Windows almost never crashes for me, but I haven't had a system crash on my Macs in close to a decade even after updating the OS numerous times without a clean install. Granted, I know to use combo updaters for Mac instead of the streaming updates, so that helps me quite a bit along with making sure I update third party apps first.

On the other hand, Windows 10 updates have caused all kinds of various issues and it's documented to be widespread. Killing many webcams is one major issue that comes to mind.

Then again, some people have had wifi issues with Mac updates, so no OS is perfect, that's for sure. However, to allude that the macOS system core with Sierra isn't as strong as Win10 doesn't seem realistic to me.

macOS Sierra has been as rock solid as Win10, if not more in some cases.
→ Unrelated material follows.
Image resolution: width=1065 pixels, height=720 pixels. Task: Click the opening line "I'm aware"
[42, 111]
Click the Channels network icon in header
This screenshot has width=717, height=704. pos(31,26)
>given that Apple has total control over their ecosystem, they are frighteningly bad at providing it.

That's a myth. I have Android phones integrated with Macs just fine, for example. I use the free MightyText to send & receive texts and that's just one of several good options. Google Keep app to sync notes across Mac & Android and the list goes on and on.
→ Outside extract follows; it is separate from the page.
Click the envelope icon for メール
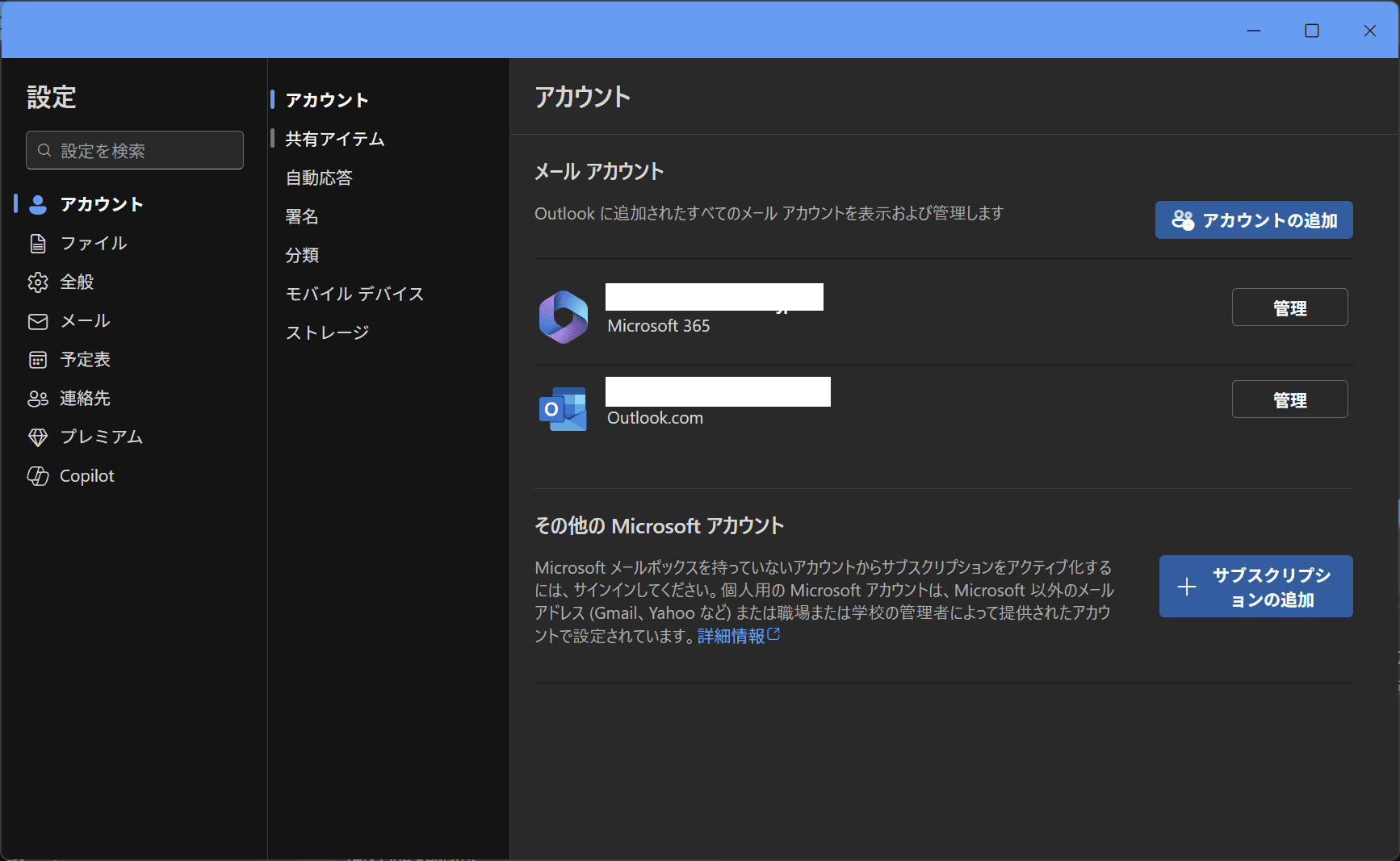1400x861 pixels. (38, 321)
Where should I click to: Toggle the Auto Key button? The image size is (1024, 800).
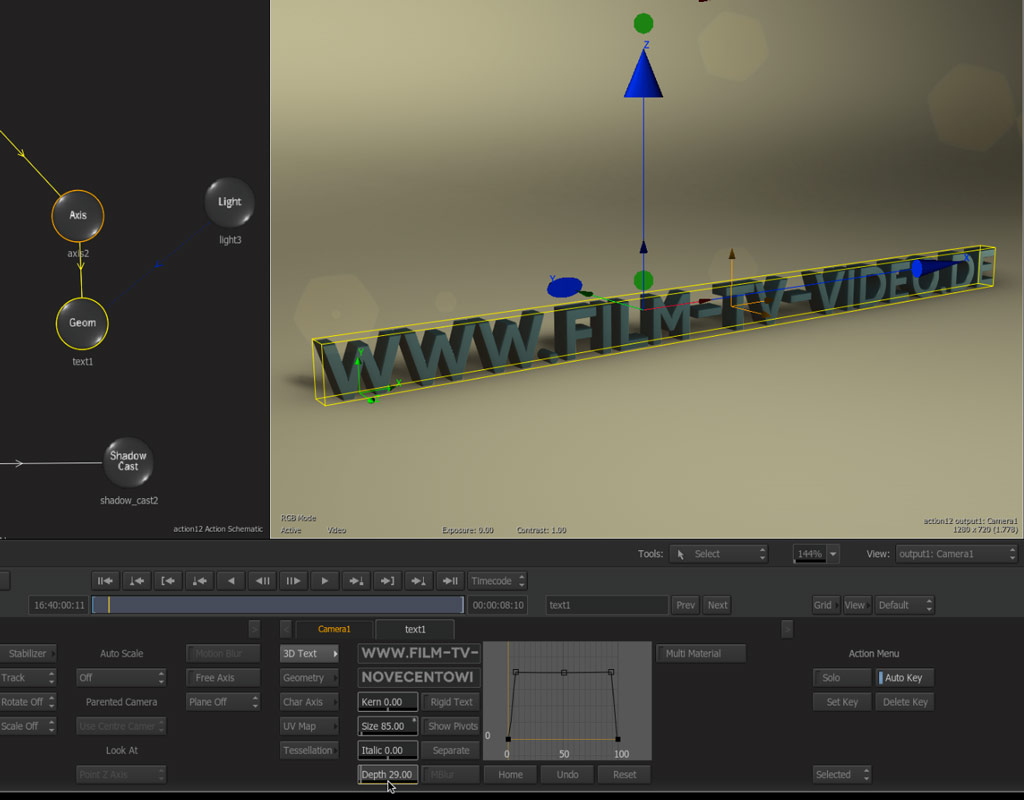(904, 678)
If any professional power user wants to skip Gatekeeper on a Mac and install apps without any hoops (a simple right-click, basically), Apple made it as simple as this in Terminal so there's no hoop at all:

sudo spctl --master-disable

Done.

I use both Windows and Macs daily. I run anything and everything on my Mac I want and have done so for many years. I'm not trapped in some ecosystem at all on my Mac. If anything, I feel more trapped (privacy-wise) on Windows 10 than Mac and I despise how Microsoft forces updates on me that have crippled my workflow on occasion whereas Mac just puts up a daily reminder until you do it.

Now, the iOS devices are another story, but that's a huge can of worms when we're talking about phones and the need for security, etc. -- I'm not going to get into that here since we're talking about Mac vs. Windows -- not iOS vs. Android, etc. (my preference is Android for most of my use cases and iOS for some others).